May 10, 2011 in Articles

Several tens of millions of people worship me, with a smaller hardcore purely dedicated to my service of perhaps a million. But I am not a god.

For some reason the Greater Powers in this verse prefer to have versers handle the direct supervision of the world. Call me a floor supervisor.

All that faith of tens of millions gives me great power. As far as I know, it doesn’t affect the power of the Greater Powers at all, but then they made this universe ex nihilo, I think. Some of my brethren have suggested there is a Creator behind the Greater Powers. One, the Lord of True Night, a good fellow, likes to play his Atari 3D in between inspiring wonder and awe, suggested that the faith of the many makes it easier for the Greater Powers to interact in the world. More faith, easier miracles. He talked about how miracles had a cost in free will. At this point, I tuned him out. Way too complicated for me.

I am the God of Just War, and I’m about to have some visitors.

Any general will tell you that choosing the right ground is a key to victory. A man inside a castle is worth ten men outside it. I aim to do better than that.

I have to. After all, the Master of the Demonkind and the Mistress of the Undead are coming my way with their innumerable servants.

And who’s standing in their way? Yup, the stupid looking guy in the mirror.

Ten universes ago, I was a very bad used car salesman due to guilt about selling cars not properly repaired. Then I ticked off the wrong guy, a verser. He decided to stomp me flat for selling him a lemon.

He did.

But just before I died, I bit his ear. Now with scriff in my bloodstream, I got lucky and versed out. Landed in a place of orange grass where I got the downlow. Five universes later, after I died and came back elsewhen, I felt like I’d a handle on this.

Then I landed in a world with magicians and djinni and enough magic you couldn’t spit without hitting a goblin hiding in the bushes. Now I realize I’m never going to get the hang of this.

Gathering up my Aura of Power (yes, I have to talk that way. Its in the Rules for Godhood manual given by the Greater Powers.) I took hold of the local spacefield. Scooping it up was difficult, until I stepped sideways. Suddenly I was under a much less stringent set of Rules.

Here, you could scoop up chunks of spacefield without following a rather exacting set of procedures designed to stop archwizards from doing just what I was doing.

Once I had enough, I spun it out into a deflated ball with a thin strand. Then I took some of my ‘godly’ breath and inflated the whole mass.

Suddenly I had a hundred mile across bubble of space with a ten yard wide connection to the Greater Powers reality.

First thing I did, as I noticed my connection strand starting to fray was to rule in unbreakable.

This had the side effect of making the outer sphere of my bubble universe unbreakable as well since they were made of the same material.

Cautiously, I decided that was acceptable. After all, I had never ‘created’ a universe before.

For amusements sake, I made the connection a Bridge of Elemental Ice which then gave EIce a much higher strength rating in my universe. Which suited me down to my drawers.

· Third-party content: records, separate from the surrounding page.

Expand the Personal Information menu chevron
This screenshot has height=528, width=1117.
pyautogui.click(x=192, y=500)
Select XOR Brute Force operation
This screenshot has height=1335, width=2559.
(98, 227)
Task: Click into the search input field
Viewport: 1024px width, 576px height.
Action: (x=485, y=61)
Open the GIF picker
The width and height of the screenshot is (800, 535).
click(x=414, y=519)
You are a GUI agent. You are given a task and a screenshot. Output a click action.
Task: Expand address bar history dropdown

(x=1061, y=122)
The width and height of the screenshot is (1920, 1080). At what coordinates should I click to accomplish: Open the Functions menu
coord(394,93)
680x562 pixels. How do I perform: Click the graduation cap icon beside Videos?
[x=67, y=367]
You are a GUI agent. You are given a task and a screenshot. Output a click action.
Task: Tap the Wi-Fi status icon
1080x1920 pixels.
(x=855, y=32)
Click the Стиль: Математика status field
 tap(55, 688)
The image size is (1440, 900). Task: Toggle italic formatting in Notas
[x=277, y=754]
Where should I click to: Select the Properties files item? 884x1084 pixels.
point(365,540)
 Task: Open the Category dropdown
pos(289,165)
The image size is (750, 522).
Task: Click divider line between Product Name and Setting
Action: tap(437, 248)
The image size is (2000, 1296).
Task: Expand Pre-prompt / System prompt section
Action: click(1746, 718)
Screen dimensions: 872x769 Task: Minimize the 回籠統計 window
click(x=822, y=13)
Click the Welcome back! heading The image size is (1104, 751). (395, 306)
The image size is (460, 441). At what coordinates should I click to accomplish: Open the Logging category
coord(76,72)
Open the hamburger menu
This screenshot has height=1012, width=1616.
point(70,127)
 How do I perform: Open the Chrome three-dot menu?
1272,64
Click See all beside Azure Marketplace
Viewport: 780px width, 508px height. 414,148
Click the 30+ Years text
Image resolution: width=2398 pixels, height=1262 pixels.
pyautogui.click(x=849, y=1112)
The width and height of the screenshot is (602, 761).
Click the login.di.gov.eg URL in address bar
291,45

By will, I moved myself to the center point of the sphere, and mindful of tradition spoke.

“Fiat Lux.”

Everything was still dark. What I had created or ordered, the same thing really, was that the potential for light existed.

Then I gave the exterior walls a faint silvery glow. It illuminated the space nicely, and I made one other mod for the light.

Still waiting for the arrival of my enemies. But the clock was ticking down.

Stepping back a step, I considered for a long moment just depriving my creation of any possibility of free will. However, such could be detected from outside the universe, and so creating a world in which my enemies had to lose for it was preordained would be too obvious for them. They would never enter the trap. They had to believe they could defeat me to come in.

Mindful of various possibilities, I set the Magic Bias at Unlimited but with a time delay so that the Bias structure would not interfere with my Creating. The Bias Protocols take up a rather large chunk of The Rules given us by the Greater Powers. They govern what abilities can work within a universe.

I created a great glob, landlike, upon which to set my castle. It took up the lower one-forth of the sphere. Upon it, I placed my keep.

The Just Hall.

Not a great name, but it would do. It loomed imposingly over the narrow entrance to the Bridge.

I casually molded the underlying rocks between the Hall and the Bridge so it all looked very accidental and smiled at the thorn bushes I had planted by will.

I made some other mods, and finished everything up with a bright red banner across the Bridge entrance.

“Welcome Demonic and Undead Invaders.”

I lowered the Bias Protocols in place, and then sent out an invitation. By which I mean, I walked down the mile long Bridge, entered ordinary reality, and sent up a flare of power.

It advertised to anyone with any sensitivity that ‘Here stands the Lord of Just War’.

Being an insensitive lout, it took the Master about two seconds to detect me. The Mistress was already out the window and calling down the jet stream to bear Her and Her Minions my way.

They crossed the continent in less time that it takes to tell. Meanwhile, I beat feet back up the Bridge. No, I did not want to meet the invaders in my castle.

I had sent away all my servants in the castle, and even willed away the rats and spiders. I do not like rats, but being sucked dry by a lifeforce vampire was too grim a fate even for Mr. Rat and his two thousand kin.

Now let us consider what I heard.

Great rushing winds, and utter silence as the Dead arrived. And then the cacophonous howls of the Demon Horde materialized with the Master in rage that the Mistress had moved before him.

“Listen, you…”
“I’ve been versing longer than you. Shut up.” She snapped, her eyes looking about, sensing danger.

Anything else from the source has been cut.